Puisque Théo répond du tac-au-tac, on n'a pas pu s'empêcher de lui poser la question du bac version 2020, teintée de coronavirus. "Bac au rabais" pour certains, puisque sans épreuve finales. "Je leur répondrais qu'ils se trompent et que c'est même tout l'inverse, lance le futur étudiant. Habituellement, les notes obtenues au bac dépendent, certes, du travail de l'élève, mais également du sujet qui est donné.
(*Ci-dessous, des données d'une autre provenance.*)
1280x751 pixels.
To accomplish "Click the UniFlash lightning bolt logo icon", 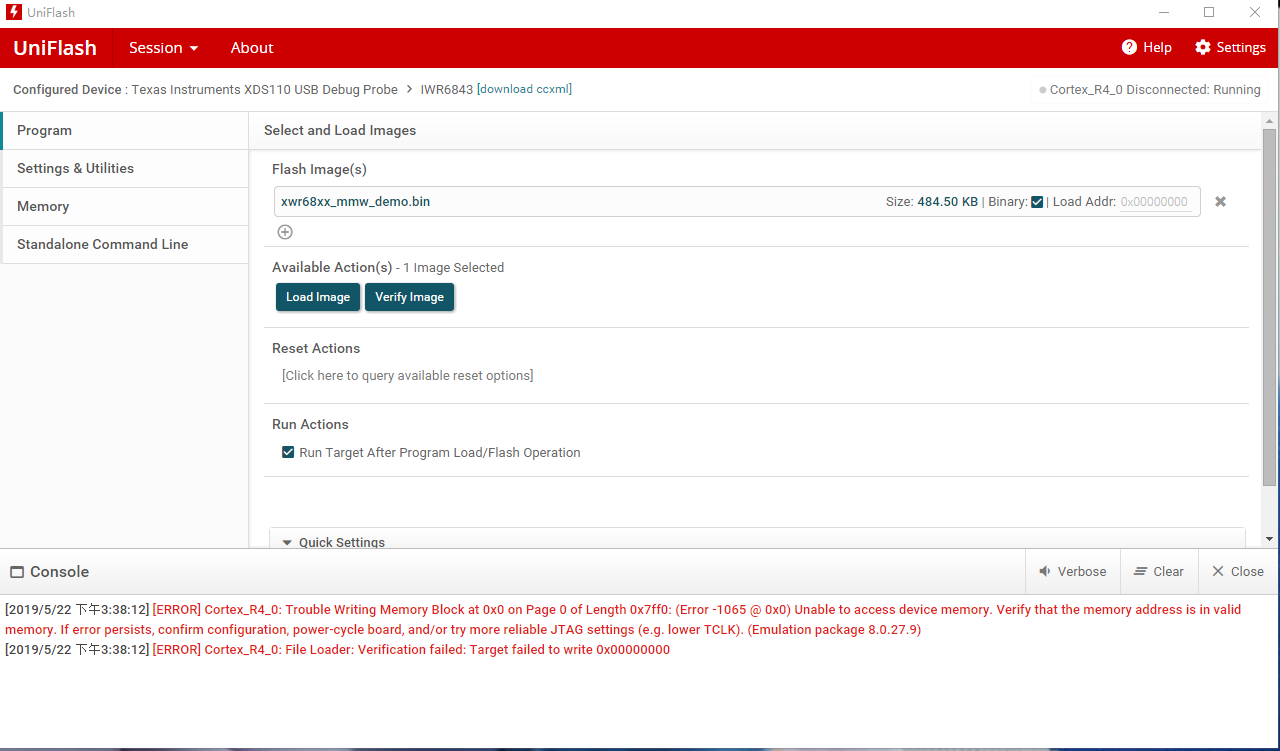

Si un élève a fait une impasse sur un chapitre en particulier ou qu'il n'est pas inspiré par le sujet, il va obtenir une note plus faible que celle qu'il mérite".Poursuivant son analyse de cette édition sans examen sur table à la fin de l'année, sans stress de l'affichage sur le panneau, ou de l'attente de la note sur Internet, Théo se réjouit que "grâce au Covid, le contrôle continu a été mis en place et c'est une bonne nouvelle, ça récompense les élèves qui ont travaillé dur tout au long de l'année et reflète leur véritable niveau scolaire, qui est au final ce qu'on cherche à évaluer. Le contrôle continu de cette année est une bonne chose qui pourrait encore être améliorée dans les années à venir, notamment pour garantir une égalité des chances entre les candidats de classes et lycées différente ainsi qu'une réelle revalorisation du Baccalauréat qui, ce n'est que mon opinion, perd de la valeur chaque année".
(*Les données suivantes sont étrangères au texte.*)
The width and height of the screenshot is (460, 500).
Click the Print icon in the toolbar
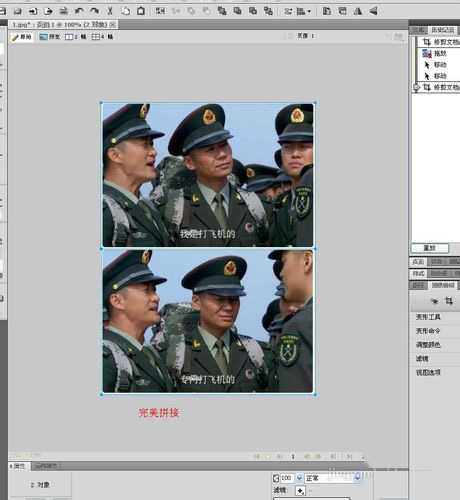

En général, les amis de Théo, le prennent pour un extra-terrestre et le comparent à Elon Musk. Il se dit juste passionné et curieux. Son conseil à ceux qui n’y arrivent pas à l'école : essayer de trouver son centre d’intérêt et se lancer là-dedans. Pour envisager le futur. "Pas grave si ils ne sont pas satisfaits par le système actuellement". Pendant les vacances, ce bachelier va travailler. "Je vais faire un camp d’été scientifique de l'école Polytechnique, on est 40 sélectionnés en France. A cause du covid, ce sera à distance. Pour aborder sereinement la rentrée". Un cursus de deux semaines intensives pour se préparer. L’école a choisi les plus méritants de France. Théo Gachet vise loin. Son parcours de la Haute-Marne à la Silicon Valley semble déjà une probabilité plus que certaine. Quant au lycée De Gaulle de Chaumont, l'établissement enchaîne les bons résultats. En 2019, Joséphine Joffrin, une lycéenne, avait obtenu 19,85/20 de moyenne au bac.